**What this task involves:** This exercise asks for every record to be output again exactly.

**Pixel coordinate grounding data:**

.....

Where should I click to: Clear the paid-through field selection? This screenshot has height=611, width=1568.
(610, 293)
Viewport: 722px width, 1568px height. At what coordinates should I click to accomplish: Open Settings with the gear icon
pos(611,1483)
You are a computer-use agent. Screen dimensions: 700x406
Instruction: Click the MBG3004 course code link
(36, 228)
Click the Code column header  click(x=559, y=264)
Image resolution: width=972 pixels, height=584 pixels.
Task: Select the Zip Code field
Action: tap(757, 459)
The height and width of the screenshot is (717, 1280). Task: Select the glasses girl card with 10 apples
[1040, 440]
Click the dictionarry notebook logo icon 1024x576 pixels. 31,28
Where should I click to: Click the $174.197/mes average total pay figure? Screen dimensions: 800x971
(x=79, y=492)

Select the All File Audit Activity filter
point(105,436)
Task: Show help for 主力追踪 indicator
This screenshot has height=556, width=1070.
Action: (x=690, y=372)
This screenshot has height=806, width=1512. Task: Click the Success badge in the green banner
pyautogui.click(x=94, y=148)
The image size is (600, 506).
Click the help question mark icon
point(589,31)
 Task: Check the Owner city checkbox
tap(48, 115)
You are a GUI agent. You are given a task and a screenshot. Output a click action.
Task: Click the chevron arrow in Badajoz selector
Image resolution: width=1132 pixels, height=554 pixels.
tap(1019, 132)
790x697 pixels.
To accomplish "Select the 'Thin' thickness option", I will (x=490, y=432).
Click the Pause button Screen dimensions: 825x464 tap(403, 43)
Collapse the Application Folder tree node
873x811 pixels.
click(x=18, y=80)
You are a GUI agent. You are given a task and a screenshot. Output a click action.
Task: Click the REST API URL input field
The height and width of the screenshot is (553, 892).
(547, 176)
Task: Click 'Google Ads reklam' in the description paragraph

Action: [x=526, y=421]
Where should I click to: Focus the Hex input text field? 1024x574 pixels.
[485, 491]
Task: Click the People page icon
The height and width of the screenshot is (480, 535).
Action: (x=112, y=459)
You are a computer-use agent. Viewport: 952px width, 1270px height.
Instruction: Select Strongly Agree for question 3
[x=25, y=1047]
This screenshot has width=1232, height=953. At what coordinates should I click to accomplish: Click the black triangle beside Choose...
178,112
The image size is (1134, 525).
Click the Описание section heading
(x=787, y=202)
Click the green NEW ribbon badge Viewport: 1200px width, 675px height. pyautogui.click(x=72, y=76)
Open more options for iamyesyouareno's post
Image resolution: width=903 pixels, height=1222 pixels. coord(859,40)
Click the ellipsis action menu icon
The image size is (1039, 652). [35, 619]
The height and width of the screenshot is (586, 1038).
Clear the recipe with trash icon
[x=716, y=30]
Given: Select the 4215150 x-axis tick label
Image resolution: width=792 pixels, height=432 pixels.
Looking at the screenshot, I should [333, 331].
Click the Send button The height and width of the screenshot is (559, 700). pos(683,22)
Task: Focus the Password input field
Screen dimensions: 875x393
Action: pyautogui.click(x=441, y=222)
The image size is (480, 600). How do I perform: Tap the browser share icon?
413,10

.....

**Reply:**
Where should I click to: Clear the paid-through field selection? This screenshot has height=611, width=1568.
(610, 293)
Viewport: 722px width, 1568px height. At what coordinates should I click to accomplish: Open Settings with the gear icon
pos(611,1483)
You are a computer-use agent. Screen dimensions: 700x406
Instruction: Click the MBG3004 course code link
(36, 228)
Click the Code column header  click(x=559, y=264)
Image resolution: width=972 pixels, height=584 pixels.
Task: Select the Zip Code field
Action: tap(757, 459)
The height and width of the screenshot is (717, 1280). Task: Select the glasses girl card with 10 apples
[1040, 440]
Click the dictionarry notebook logo icon 1024x576 pixels. 31,28
Where should I click to: Click the $174.197/mes average total pay figure? Screen dimensions: 800x971
(x=79, y=492)

Select the All File Audit Activity filter
point(105,436)
Task: Show help for 主力追踪 indicator
This screenshot has height=556, width=1070.
Action: (x=690, y=372)
This screenshot has height=806, width=1512. Task: Click the Success badge in the green banner
pyautogui.click(x=94, y=148)
The image size is (600, 506).
Click the help question mark icon
point(589,31)
 Task: Check the Owner city checkbox
tap(48, 115)
You are a GUI agent. You are given a task and a screenshot. Output a click action.
Task: Click the chevron arrow in Badajoz selector
Image resolution: width=1132 pixels, height=554 pixels.
tap(1019, 132)
790x697 pixels.
To accomplish "Select the 'Thin' thickness option", I will (x=490, y=432).
Click the Pause button Screen dimensions: 825x464 tap(403, 43)
Collapse the Application Folder tree node
873x811 pixels.
click(x=18, y=80)
You are a GUI agent. You are given a task and a screenshot. Output a click action.
Task: Click the REST API URL input field
The height and width of the screenshot is (553, 892).
(547, 176)
Task: Click 'Google Ads reklam' in the description paragraph

Action: [x=526, y=421]
Where should I click to: Focus the Hex input text field? 1024x574 pixels.
[485, 491]
Task: Click the People page icon
The height and width of the screenshot is (480, 535).
Action: (x=112, y=459)
You are a computer-use agent. Viewport: 952px width, 1270px height.
Instruction: Select Strongly Agree for question 3
[x=25, y=1047]
This screenshot has width=1232, height=953. At what coordinates should I click to accomplish: Click the black triangle beside Choose...
178,112
The image size is (1134, 525).
Click the Описание section heading
(x=787, y=202)
Click the green NEW ribbon badge Viewport: 1200px width, 675px height. pyautogui.click(x=72, y=76)
Open more options for iamyesyouareno's post
Image resolution: width=903 pixels, height=1222 pixels. coord(859,40)
Click the ellipsis action menu icon
The image size is (1039, 652). [35, 619]
The height and width of the screenshot is (586, 1038).
Clear the recipe with trash icon
[x=716, y=30]
Given: Select the 4215150 x-axis tick label
Image resolution: width=792 pixels, height=432 pixels.
Looking at the screenshot, I should [333, 331].
Click the Send button The height and width of the screenshot is (559, 700). pos(683,22)
Task: Focus the Password input field
Screen dimensions: 875x393
Action: pyautogui.click(x=441, y=222)
The image size is (480, 600). How do I perform: Tap the browser share icon?
413,10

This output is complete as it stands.